◆ WHAT YOU HAVE TO DO
Render the entries from the line containing "Dokumenti (140, 1280)" through the last entry as a Markdown table with the columns Row and Line. Leave out blank lines.

◆ Element and text location data
○ ○ ○ ○
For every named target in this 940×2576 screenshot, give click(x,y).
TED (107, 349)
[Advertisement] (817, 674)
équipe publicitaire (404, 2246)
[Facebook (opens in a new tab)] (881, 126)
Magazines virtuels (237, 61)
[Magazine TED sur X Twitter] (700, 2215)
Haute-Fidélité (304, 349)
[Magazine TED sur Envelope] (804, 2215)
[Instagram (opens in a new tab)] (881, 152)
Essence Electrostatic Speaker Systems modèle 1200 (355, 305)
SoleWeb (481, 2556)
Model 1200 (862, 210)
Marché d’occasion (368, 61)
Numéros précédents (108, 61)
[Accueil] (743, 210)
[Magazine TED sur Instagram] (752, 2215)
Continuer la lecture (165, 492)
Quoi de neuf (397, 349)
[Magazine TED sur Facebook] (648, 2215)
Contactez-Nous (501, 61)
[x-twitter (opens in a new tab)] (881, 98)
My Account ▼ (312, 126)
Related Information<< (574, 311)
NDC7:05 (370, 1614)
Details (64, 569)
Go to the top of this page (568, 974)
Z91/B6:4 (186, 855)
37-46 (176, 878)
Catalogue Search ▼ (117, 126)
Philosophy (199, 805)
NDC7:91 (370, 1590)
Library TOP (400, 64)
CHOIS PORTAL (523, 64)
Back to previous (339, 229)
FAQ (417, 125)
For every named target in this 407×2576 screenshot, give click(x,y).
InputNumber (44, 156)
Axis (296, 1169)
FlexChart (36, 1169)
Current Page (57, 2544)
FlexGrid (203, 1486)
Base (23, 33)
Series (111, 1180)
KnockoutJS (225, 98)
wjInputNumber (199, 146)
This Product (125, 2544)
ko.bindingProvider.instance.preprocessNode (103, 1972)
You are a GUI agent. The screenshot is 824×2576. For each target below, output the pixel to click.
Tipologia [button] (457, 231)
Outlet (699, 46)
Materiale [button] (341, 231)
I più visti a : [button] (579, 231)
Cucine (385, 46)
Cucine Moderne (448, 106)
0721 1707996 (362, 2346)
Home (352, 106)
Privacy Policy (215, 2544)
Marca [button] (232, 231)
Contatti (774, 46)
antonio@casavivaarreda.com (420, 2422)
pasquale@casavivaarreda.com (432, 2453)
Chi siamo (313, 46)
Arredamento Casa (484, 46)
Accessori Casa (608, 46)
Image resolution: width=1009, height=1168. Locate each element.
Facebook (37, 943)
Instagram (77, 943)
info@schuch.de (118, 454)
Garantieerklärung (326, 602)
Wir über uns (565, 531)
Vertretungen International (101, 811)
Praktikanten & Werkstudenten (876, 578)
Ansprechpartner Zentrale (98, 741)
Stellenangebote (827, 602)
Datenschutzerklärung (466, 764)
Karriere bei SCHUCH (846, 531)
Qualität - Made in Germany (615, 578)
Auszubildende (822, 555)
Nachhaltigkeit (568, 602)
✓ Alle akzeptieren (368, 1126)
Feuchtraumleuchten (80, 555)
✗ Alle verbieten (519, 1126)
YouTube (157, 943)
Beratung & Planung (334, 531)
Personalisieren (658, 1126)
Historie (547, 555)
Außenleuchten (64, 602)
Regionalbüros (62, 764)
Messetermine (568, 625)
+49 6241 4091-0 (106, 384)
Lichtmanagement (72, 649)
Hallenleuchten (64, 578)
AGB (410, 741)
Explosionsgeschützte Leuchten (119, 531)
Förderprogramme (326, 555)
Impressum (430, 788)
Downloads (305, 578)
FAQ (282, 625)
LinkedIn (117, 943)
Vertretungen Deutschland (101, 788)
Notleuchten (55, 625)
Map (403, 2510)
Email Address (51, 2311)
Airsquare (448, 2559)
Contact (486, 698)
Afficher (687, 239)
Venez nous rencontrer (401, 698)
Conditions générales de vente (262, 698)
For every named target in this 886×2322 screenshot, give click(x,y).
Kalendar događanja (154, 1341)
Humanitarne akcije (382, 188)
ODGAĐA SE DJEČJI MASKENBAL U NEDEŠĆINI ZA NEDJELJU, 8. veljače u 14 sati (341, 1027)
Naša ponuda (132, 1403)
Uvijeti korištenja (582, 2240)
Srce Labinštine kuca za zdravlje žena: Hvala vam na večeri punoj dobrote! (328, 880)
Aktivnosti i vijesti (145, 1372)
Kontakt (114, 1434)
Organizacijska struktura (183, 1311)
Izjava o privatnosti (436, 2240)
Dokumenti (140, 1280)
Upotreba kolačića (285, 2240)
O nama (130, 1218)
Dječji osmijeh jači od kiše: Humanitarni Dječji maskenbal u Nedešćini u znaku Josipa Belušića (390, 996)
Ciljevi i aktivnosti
○ ○ ○ ○
◆ EXERCISE RESPONSE
| Row | Line |
|---|---|
| 1 | Dokumenti (140, 1280) |
| 2 | Upotreba kolačića (285, 2240) |
| 3 | O nama (130, 1218) |
| 4 | Dječji osmijeh jači od kiše: Humanitarni Dječji maskenbal u Nedešćini u znaku Josipa Belušića (390, 996) |
| 5 | Ciljevi i aktivnosti |